At first, watching this, I thought it was crassly mocking its ancestry. The love didn't come through until about the halfway point. Then it became obvious. And it was all love from there on out.

I will say: granted I don't watch gore-fun movies so this may not mean much, but I don't think I've ever laughed so much at gore. It was ... pretty darned creative.

My Neighbor Totoro (1998)

This is film group's selection for December and so I chose to finally watch the new dub. It has a lot of advantages over the old Fox dub, but it's not better in every way. I'm also curious if the rest of the film was merely remastered and remixed or if much of the sound and score were rerecorded.

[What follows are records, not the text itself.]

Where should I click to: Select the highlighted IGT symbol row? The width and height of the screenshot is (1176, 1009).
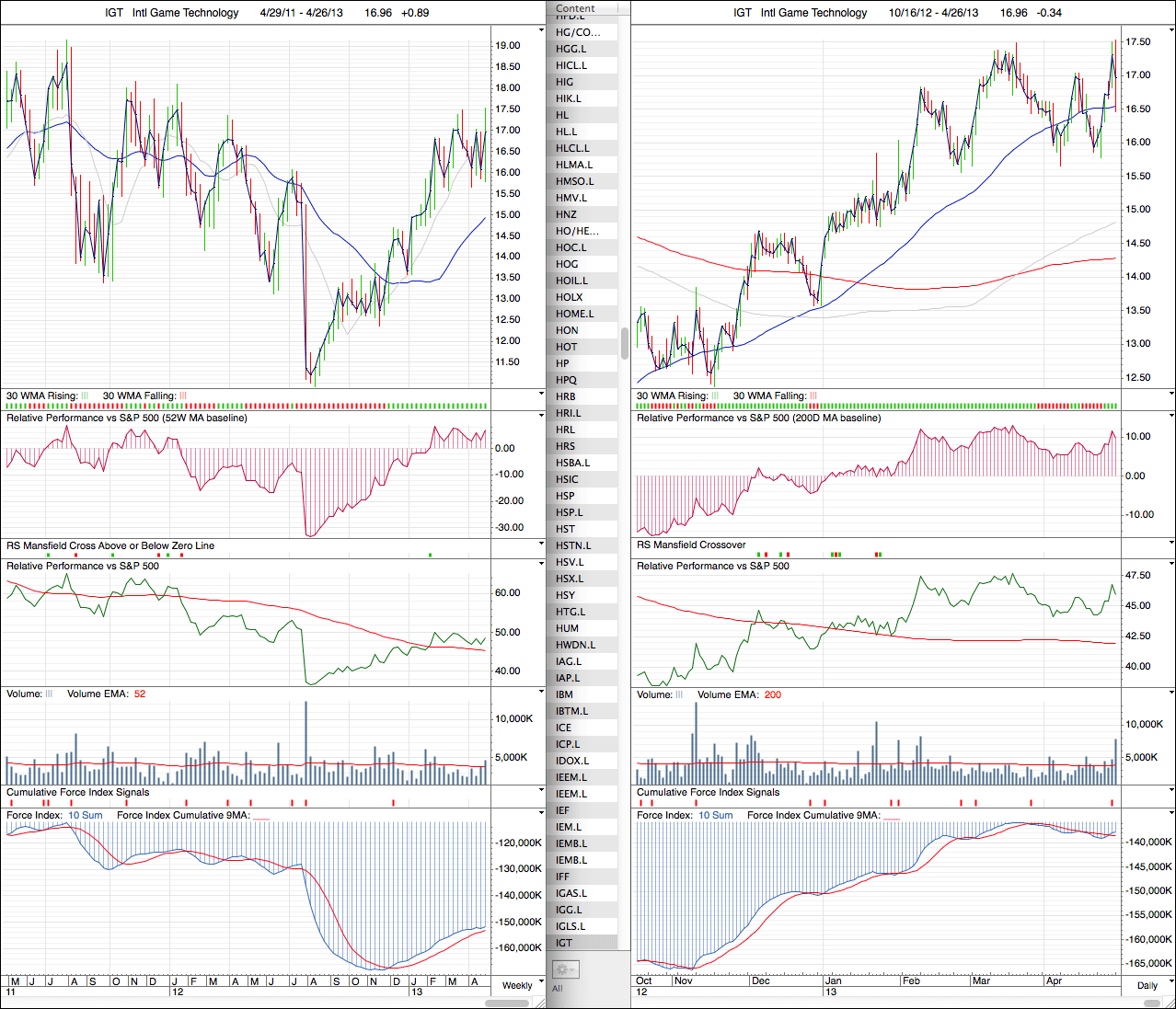coord(564,943)
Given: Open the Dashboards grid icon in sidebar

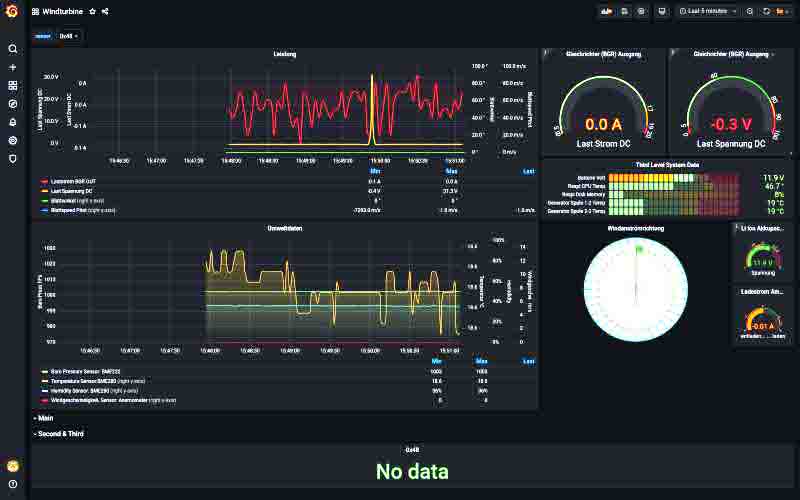Looking at the screenshot, I should pyautogui.click(x=13, y=85).
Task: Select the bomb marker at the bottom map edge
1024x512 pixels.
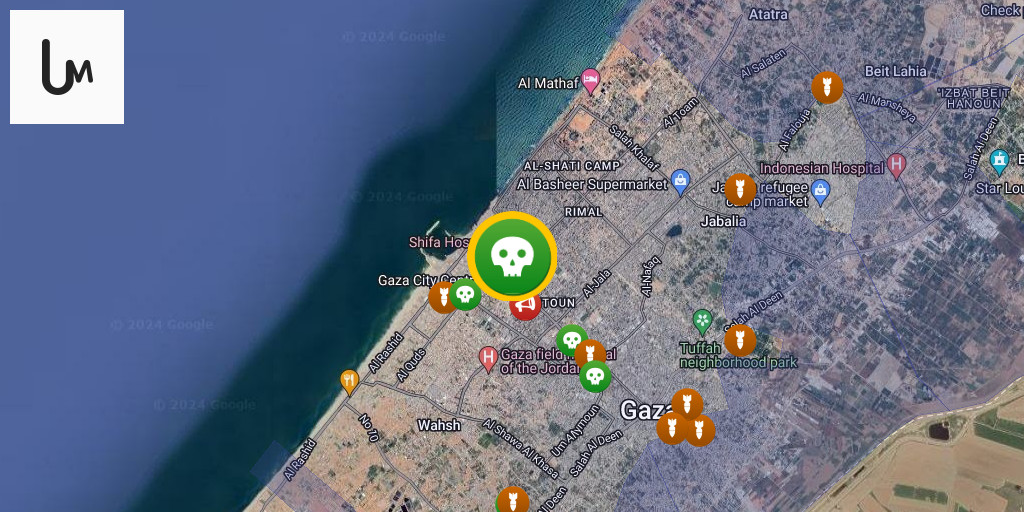Action: tap(513, 500)
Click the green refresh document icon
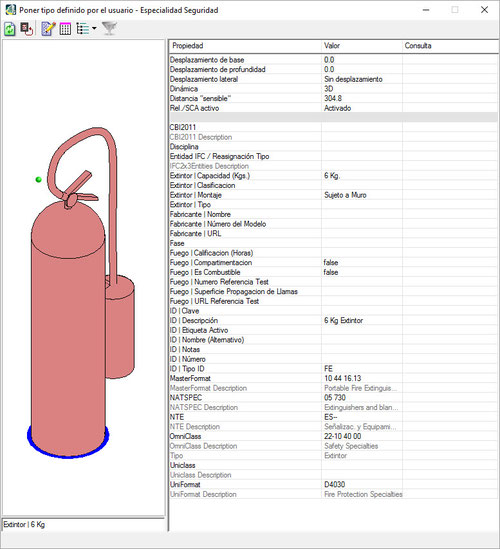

Even though the old Fox dub has many flaws, I'm so familiar with it that even its problems are charming and comfortable. Still. Distractions from the new voices didn't prevent me from crying.

I love this movie so, so much.

The Comedy of Errors (1983)

It wasn't too bad, I guess. I didn't like it. But I've thought a lot these past couple weeks about Comedy of Errors and how I should think it should be staged. And Under an Hour is my primary decision.

But were I to put it on, I would prefer to turn it into a twenty-minute animated short. Sort of in this style. Adriana is a blubbering mess, always wailing and moping and making eyes at a framed image of her husband she carries around. The Ephesian Antipholus is hyperviolent while the Syracusian's violence is minimized.

I have other ideas. No one cares.

The Ballad of Buster Scruggs (2018)

I absolutely love this movie.

Which probably means it will go down as a lesser Coens film as my opinions don't usually coincide with the orthodoxy.

But I stand by my claim.

North Avenue Irregulars (1979)

This was one of my childhood-favorite slapstick live-action 1970s Disney comedies. I probably have not seen it since the previous century and I've been a tad nervous to see how it holds up. After all, some others have not (Gus, The Apple Dumpling Gang Rides Again...).

The good news is, it's still a fun watch. That helps when you have a cast like Barbara Harris, Cloris Leachman, and Edward Herrmann. They make the places where the writing is lazy slide by fairly easily.

That said, the writing is hella lazy. Lady Steed and I spent a chunk of our six-hour drive two days later discussing how the film could be updated. The concept has potential and this is the sort of film Disney should be revisiting instead of @#$%$#ing Lion King....

Spider-Man (2002)

I probably haven't seen this since the first time, in my father-in-law's mancave.

It holds up pretty well. It's an easy argument to make, that the superhero renaissance began with this film. And I sort of remember it being a soft open to #2's excellence, but watching them back-to-back, it's hard to argue that one is better than the other.

Let's skip ahead to that one, shall we?

Spider-Man 2 (2004)

The effects in this film hold up better than those in #1, but for films well on their way to twenty-years-old, they hold up fine. It's also nice to watch them together because the real story here is that of Peter and MJ and it takes two films for them to have a satisfying arc.

This film too I have not seen but the once, this time in-theater, just before we moved back to California. It blew me away and, in my mind, has always been one of the greatest superhero films. On rewatching I still consider it quite a good superhero film, but there's so much more competition now, it's a harder claim to justify. Largely because what a superhero film can be has grown so much. It's happy, in other words, that I'm not sure I still find my old opinion justifiable.

One thing about watching these films? How young everyone looks. Time, it seems, has indeed passed.

One last comment, this about Kirsten Dunst (who, it would seem, has aged the least, which may be more a comment on Hollywood's expectations upon women than anything else). Isn't she great? And I'm not saying that because her nipples get cameos in both films. She manages to be a damsel in distress while remaining strong. She gets her Fay Wray on while seeming fully modern. And Sam Raimi's horror bits throughout the films are never better served than when Kirsten Dunst gets to play the scream queen.

Weirdly though, seeing her here most makes me want to finally watch Melancholia, just to catch some more of her range.

It's a Wonderful Life (1946)

It's been far too long since I've revisited this film. My kids had never seen it. Now they have. And a thousand parodies now make sense to them. And they thought it was a good movie.

But only their parents wept throughout and sobbed at the end.

This is a movie you admire and are moved by as a child. But it's something else entire when you grow up to be some mix of George and Mary yourself.

This should be the movie we watch every year. It has so much to give.

The Hudsucker Proxy (1994)

This is the greatest of all (known) New Year's Eve films and if you watched something else, you must justify yourself to me. It's perfect.

I cannnot understand anyone who declares this lesser Coen. Have you even seen this movie since 1994?

Come over any December 31st and share in the joys!